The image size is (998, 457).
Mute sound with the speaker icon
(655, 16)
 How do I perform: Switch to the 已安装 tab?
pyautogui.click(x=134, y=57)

————

ACTION ITEM: Beginning at the line that contains "Mute sound with the speaker icon", transcribe every line through the end of the material exactly, leaving out all earlier lines.

SOLUTION:
Mute sound with the speaker icon
(655, 16)
 How do I perform: Switch to the 已安装 tab?
pyautogui.click(x=134, y=57)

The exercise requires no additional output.